Socrates’s position reminds me of the one a Buddhist monk takes in an anecdote I learned many years ago, I think I was an undergraduate then, majoring in one or another of the useless majors, at least according to one or another of the more simian of those I grew up with. If there ever was a completely non-utilitarian life, it’s been mine.

The anecdote was one about a professor who decides he must learn all there is to know about Zen. This professor decides he must visit a resepcted Zen Master to learn what he can. The professor is after all an intelligent man, a curious man, a respected man himself. He is also gracious; the Master should want to explain Zen to him.

When the professor arrives at the home of the Zen master, the monk invites him in to sit, as the monk has been expecting him. The professor is anxious to ask questions, but the monk first offers the professor to sit and have some tea. The professor accepts. He sits and waits; the monk prepares.

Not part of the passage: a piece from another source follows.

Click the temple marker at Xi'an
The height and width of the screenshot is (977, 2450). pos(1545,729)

As the professor sits patiently, the time for brewing passes. The monk then pours tea into the professor’s cup that he had placed in front of the professor before he boiled the water to brew the tea. So, the monk pours the tea to the rim of the cup and over, spilling the tea onto the table. As the tea overflows the cup, the monk continues to pour. The professor, in disbelief, stands and shouts for the monk to stop pouring. “Stop,” he says, “can’t you see that the cup is full and that no more will go in.” And with this, the monk stops, he pauses. He then puts down the pot. The professor stares silently at the monk. The monk then says, “You are like this cup, full of your own opinions and speculations. How can I reveal Zen to you unless you first empty your cup?”

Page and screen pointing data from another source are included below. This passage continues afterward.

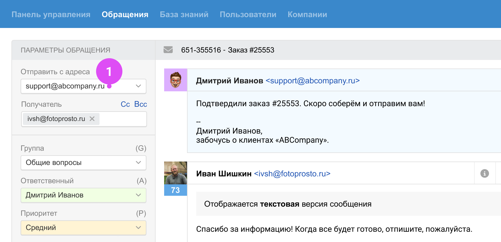Open the Ответственный dropdown 'Дмитрий Иванов'
Image resolution: width=501 pixels, height=242 pixels.
point(83,195)
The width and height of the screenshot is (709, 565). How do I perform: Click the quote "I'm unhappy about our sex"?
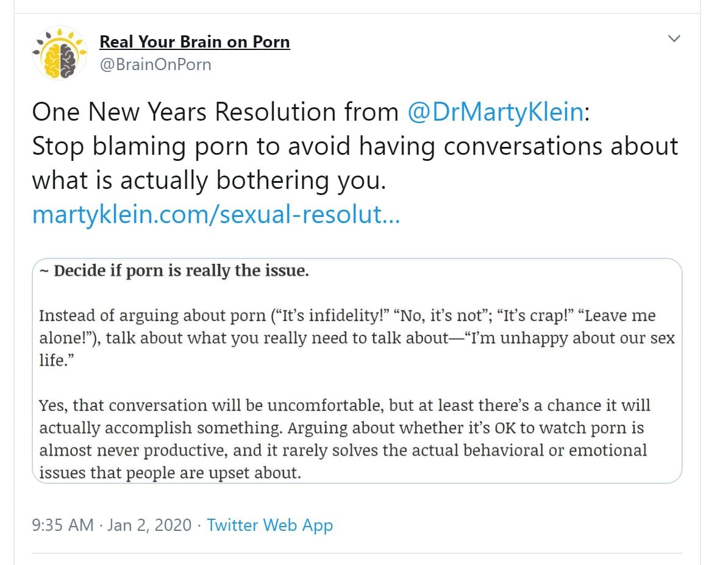tap(569, 338)
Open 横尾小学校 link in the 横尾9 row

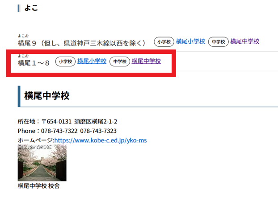pyautogui.click(x=190, y=41)
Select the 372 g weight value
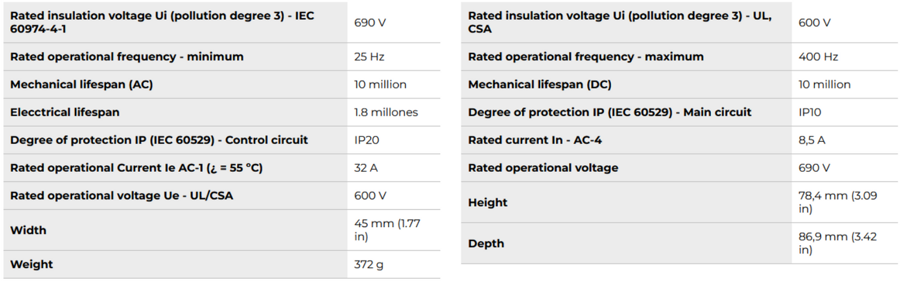The width and height of the screenshot is (900, 289). click(x=368, y=264)
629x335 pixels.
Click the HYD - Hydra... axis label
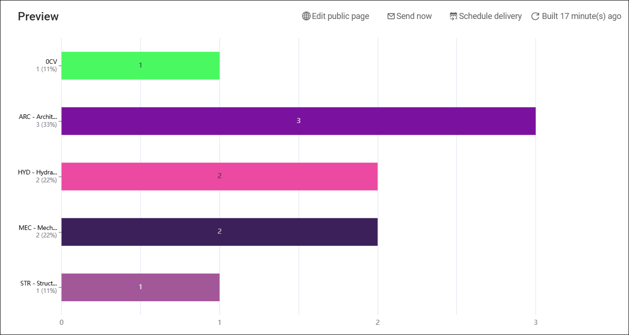tap(37, 172)
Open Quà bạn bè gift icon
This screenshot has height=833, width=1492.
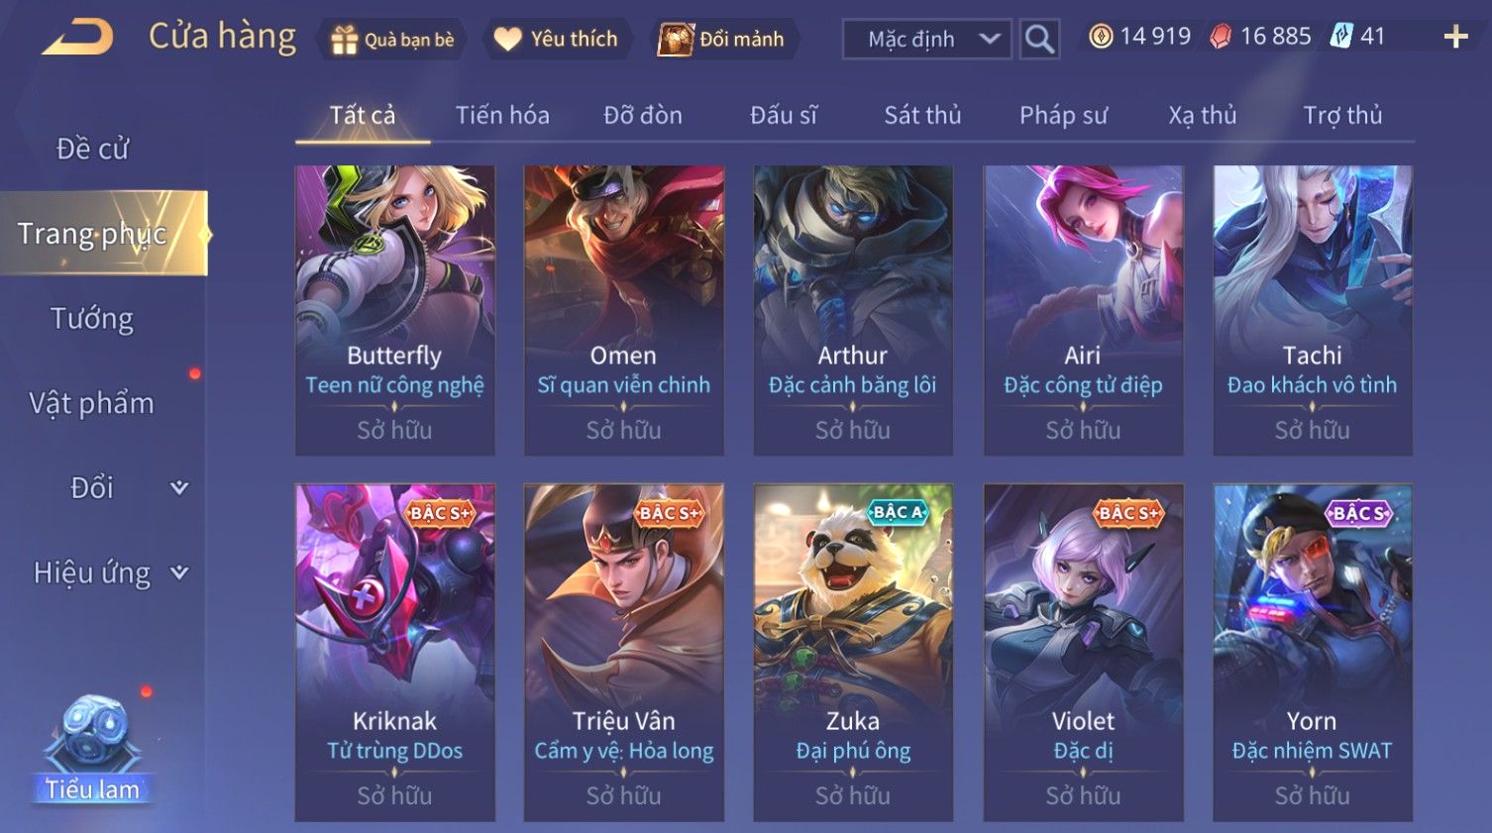pyautogui.click(x=344, y=40)

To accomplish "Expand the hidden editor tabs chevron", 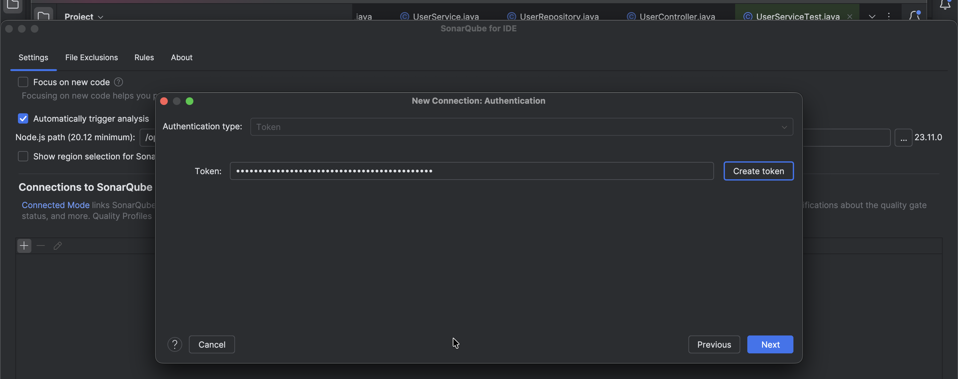I will point(872,16).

At the heart of Kierkegaard’s critique is what he called the childishness of the philosophy of doubt, and I agree. His criticism rested on the simple maxim that philosophy was to begin with the positive, and that it couldn’t begin with the negative and still be philosophy, and I agree. Skepticism is not a viable philosophical position even if it uses all the tools and methods of philosophy, much the way that atheism is a disingenuous theological position. I agree. The atheist employs the methods of theology but denies a God; yet in denying God, he has asserted a great metaphysical certainty, and with the tenacity of many atheists to go along with their belief, atheism becomes a religion in the same way as Judaism or Christianity. That’s me. How can we disunderstand the inquisitions of the Bolsheviks or later, Stalin.

Nevertheless, Kierkegaard further suggested that any philosophy of doubt could not really give itself over to doubting as a beginning because to do so would implode itself. This philosophy of doubt, as he said of the then current tradition in philosophy, never really gave itself over to the negative, thus, they never did what they said they were doing. They were disingenuous from the start. At best, it was just, as fore mentioned, child’s play, a child’s game. Socrates on the other hand had emptied his cup.

I wonder if this childishness that Kierkegaard had noted in western philosophy at the time is what persists today, or is it more, is there a serious nihilism at the core of what was once our philosophical tradition. Has the twentieth century, along with the dogmas of empiricism given a weight to this special form of nothingness that is displacing or has displaced our wonder. The density that doubt has acquired can draw its analogy to the astrophysical phenomenon of what happens when a star collapses. We have all of us fallen into an intellectual black hole?

My pessimism for our future is not the nihilism that maintains itself as the center of our intellectual life, particularly our contemporary American anti-intellectual intellectualism, part of what allowed American liberals to believe Obama was the answer. The fore mentioned nihilism pervades the hedonism of our popular culture; but more than our popular culture, I’m talking about the college educated man and woman in America. We are intoxicated by our passion for doubting as well as by our hedonism. I am, though, far, far from ascetic myself. However, I do wonder what will be, but I wonder first of being. But whose being, what being, where, when, how and why? Wherefore am I at all? I ask and wait again for someone to respond, but even echo’s voice has vanished.